§ Instructions for the task
Return the data below in full, exactly as it stands.

§ Records for the exercise
===============
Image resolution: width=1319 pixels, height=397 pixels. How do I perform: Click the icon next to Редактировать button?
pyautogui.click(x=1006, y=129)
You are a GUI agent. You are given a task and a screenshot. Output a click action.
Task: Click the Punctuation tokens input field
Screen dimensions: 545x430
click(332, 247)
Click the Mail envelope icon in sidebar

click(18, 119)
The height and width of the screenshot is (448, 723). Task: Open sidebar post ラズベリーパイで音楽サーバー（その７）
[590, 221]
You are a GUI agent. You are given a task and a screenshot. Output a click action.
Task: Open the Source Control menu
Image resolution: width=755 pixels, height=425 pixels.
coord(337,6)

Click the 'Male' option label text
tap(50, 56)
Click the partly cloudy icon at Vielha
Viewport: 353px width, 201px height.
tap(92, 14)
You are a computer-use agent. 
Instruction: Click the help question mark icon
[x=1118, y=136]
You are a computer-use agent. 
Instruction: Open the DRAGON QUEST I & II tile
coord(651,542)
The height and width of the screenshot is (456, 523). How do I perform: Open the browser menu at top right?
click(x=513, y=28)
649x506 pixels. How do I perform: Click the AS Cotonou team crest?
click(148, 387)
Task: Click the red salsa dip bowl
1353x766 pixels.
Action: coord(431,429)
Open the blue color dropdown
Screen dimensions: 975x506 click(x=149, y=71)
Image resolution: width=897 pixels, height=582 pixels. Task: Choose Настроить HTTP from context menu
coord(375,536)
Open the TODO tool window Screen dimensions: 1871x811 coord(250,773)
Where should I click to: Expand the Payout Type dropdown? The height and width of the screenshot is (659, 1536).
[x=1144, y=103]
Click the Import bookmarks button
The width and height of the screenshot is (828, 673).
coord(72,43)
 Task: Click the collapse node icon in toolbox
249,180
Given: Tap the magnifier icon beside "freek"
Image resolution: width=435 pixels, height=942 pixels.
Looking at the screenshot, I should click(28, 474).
===============
§ Task result
Image resolution: width=1319 pixels, height=397 pixels. How do I perform: Click the icon next to Редактировать button?
pyautogui.click(x=1006, y=129)
You are a GUI agent. You are given a task and a screenshot. Output a click action.
Task: Click the Punctuation tokens input field
Screen dimensions: 545x430
click(332, 247)
Click the Mail envelope icon in sidebar

click(18, 119)
The height and width of the screenshot is (448, 723). Task: Open sidebar post ラズベリーパイで音楽サーバー（その７）
[590, 221]
You are a GUI agent. You are given a task and a screenshot. Output a click action.
Task: Open the Source Control menu
Image resolution: width=755 pixels, height=425 pixels.
coord(337,6)

Click the 'Male' option label text
tap(50, 56)
Click the partly cloudy icon at Vielha
Viewport: 353px width, 201px height.
tap(92, 14)
You are a computer-use agent. 
Instruction: Click the help question mark icon
[x=1118, y=136]
You are a computer-use agent. 
Instruction: Open the DRAGON QUEST I & II tile
coord(651,542)
The height and width of the screenshot is (456, 523). How do I perform: Open the browser menu at top right?
click(x=513, y=28)
649x506 pixels. How do I perform: Click the AS Cotonou team crest?
click(148, 387)
Task: Click the red salsa dip bowl
1353x766 pixels.
Action: coord(431,429)
Open the blue color dropdown
Screen dimensions: 975x506 click(x=149, y=71)
Image resolution: width=897 pixels, height=582 pixels. Task: Choose Настроить HTTP from context menu
coord(375,536)
Open the TODO tool window Screen dimensions: 1871x811 coord(250,773)
Where should I click to: Expand the Payout Type dropdown? The height and width of the screenshot is (659, 1536).
[x=1144, y=103]
Click the Import bookmarks button
The width and height of the screenshot is (828, 673).
coord(72,43)
 Task: Click the collapse node icon in toolbox
249,180
Given: Tap the magnifier icon beside "freek"
Image resolution: width=435 pixels, height=942 pixels.
Looking at the screenshot, I should click(28, 474).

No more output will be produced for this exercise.